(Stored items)
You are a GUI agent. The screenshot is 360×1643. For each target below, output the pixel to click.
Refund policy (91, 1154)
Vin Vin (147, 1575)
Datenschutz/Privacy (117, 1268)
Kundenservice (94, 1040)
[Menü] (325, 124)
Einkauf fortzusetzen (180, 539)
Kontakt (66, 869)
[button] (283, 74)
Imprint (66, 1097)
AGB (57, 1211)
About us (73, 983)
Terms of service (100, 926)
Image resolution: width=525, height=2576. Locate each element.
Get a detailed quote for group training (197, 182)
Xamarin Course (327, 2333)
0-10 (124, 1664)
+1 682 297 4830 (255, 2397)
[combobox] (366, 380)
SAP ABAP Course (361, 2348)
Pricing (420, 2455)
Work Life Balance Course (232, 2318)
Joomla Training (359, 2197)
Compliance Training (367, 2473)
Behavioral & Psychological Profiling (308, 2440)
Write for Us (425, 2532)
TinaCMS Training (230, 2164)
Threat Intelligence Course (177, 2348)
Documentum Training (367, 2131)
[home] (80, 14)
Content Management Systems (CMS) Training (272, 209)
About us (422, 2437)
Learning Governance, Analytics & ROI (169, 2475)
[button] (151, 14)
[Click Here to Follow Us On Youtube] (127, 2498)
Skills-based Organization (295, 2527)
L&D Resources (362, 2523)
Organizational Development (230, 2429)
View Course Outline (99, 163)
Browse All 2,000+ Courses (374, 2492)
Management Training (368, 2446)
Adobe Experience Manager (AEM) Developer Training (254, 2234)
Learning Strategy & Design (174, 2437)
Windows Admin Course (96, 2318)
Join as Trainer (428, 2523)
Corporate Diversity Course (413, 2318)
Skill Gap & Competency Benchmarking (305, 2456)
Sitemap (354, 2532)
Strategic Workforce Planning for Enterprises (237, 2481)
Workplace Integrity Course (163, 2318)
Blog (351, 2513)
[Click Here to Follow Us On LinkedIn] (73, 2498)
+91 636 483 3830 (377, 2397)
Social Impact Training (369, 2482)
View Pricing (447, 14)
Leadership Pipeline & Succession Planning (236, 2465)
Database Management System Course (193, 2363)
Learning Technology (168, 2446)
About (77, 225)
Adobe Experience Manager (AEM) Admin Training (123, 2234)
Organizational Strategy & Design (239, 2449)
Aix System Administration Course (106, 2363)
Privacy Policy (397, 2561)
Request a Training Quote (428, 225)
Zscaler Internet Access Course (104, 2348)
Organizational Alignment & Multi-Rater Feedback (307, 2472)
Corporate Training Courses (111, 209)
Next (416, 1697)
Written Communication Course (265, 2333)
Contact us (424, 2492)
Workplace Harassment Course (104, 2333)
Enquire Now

YOUR TASK. Reproduce exactly the entries above, limited to the lines from the one with "Management Training (368, 2446)" through the one with "About (77, 225)", both included.

WRITTEN RESPONSE.
Management Training (368, 2446)
Adobe Experience Manager (AEM) Developer Training (254, 2234)
Learning Strategy & Design (174, 2437)
Windows Admin Course (96, 2318)
Join as Trainer (428, 2523)
Corporate Diversity Course (413, 2318)
Skill Gap & Competency Benchmarking (305, 2456)
Sitemap (354, 2532)
Strategic Workforce Planning for Enterprises (237, 2481)
Workplace Integrity Course (163, 2318)
Blog (351, 2513)
[Click Here to Follow Us On LinkedIn] (73, 2498)
+91 636 483 3830 (377, 2397)
Social Impact Training (369, 2482)
View Pricing (447, 14)
Leadership Pipeline & Succession Planning (236, 2465)
Database Management System Course (193, 2363)
Learning Technology (168, 2446)
About (77, 225)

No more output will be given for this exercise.